The reader is also left to decide the extent of Bateman’s crimes.  He is delusional and experiences occasional hallucinations induced by his mental state and his drug and alcohol consumption.  Some of his crimes seem unbelievable, the location too public for him to escape notice.  It seems that one crime he thinks he committed never occurred at all (although even this is ambiguous).  Nonetheless the point is that it is possible that Bateman did commit all of the crimes he boasts about.  His wealth and his victims (mostly homeless people or prostitutes) makes it far less likely that the police will take a serious interest in his actions.  Ultimately Bateman is responsible for his own actions but the culture he moves in enables him to escape detection.

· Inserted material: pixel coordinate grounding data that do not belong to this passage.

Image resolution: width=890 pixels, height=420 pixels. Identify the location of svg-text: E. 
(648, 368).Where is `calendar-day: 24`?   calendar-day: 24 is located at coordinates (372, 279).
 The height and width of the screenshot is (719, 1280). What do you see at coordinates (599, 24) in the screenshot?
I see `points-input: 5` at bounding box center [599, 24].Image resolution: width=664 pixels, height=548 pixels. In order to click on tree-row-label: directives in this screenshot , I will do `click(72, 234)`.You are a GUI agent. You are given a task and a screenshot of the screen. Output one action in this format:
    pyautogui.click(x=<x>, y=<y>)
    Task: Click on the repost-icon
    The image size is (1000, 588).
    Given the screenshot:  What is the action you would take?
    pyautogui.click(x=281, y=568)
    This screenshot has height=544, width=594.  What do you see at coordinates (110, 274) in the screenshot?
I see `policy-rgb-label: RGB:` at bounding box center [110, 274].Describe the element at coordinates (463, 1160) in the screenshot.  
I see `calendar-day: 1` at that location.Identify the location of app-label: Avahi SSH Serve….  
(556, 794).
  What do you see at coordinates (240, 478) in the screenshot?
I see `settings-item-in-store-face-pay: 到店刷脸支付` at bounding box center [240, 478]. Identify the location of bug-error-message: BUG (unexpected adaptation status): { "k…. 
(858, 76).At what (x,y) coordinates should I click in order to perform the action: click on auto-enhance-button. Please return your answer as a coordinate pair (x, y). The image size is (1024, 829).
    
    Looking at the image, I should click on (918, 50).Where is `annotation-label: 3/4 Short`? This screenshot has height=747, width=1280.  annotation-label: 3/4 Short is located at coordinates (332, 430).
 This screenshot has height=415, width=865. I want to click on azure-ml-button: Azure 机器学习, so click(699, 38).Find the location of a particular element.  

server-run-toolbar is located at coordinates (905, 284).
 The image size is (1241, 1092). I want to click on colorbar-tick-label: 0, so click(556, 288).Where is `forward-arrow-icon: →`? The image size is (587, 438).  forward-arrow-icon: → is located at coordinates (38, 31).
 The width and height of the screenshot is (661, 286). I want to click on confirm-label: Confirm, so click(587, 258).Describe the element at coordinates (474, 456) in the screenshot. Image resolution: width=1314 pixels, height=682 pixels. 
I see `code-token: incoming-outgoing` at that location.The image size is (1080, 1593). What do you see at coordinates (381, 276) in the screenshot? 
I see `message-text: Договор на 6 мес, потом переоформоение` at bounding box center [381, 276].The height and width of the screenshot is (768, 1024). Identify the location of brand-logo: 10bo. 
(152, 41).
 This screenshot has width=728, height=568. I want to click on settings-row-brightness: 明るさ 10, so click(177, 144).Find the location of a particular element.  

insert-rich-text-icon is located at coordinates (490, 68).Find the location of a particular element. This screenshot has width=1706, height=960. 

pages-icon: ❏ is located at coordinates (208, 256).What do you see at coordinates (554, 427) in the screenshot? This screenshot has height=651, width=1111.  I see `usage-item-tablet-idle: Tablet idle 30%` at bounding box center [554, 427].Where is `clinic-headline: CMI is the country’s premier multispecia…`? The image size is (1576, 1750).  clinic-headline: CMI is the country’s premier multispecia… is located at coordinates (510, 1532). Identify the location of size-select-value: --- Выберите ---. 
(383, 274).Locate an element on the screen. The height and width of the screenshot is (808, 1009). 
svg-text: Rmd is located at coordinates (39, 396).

American Psycho has been restricted in several countries and there were calls to have it banned.  This novel is not for everybody.  I had to skim over some of the more graphically violent paragraphs.  But those who called for American Psycho to be banned miss the point of the novel.  The book is an attack on the emptiness of the lives of people like Bateman and the society he inhabits.  The book itself (or Bret Easton Ellis) is not misogynistic or glorifying violence.  It is the characters in the book who are violent and misogynistic.  Books should not be banned on the basis that the reader might misunderstand the message; on that basis the Bible and the Quran would have been banned a long time ago.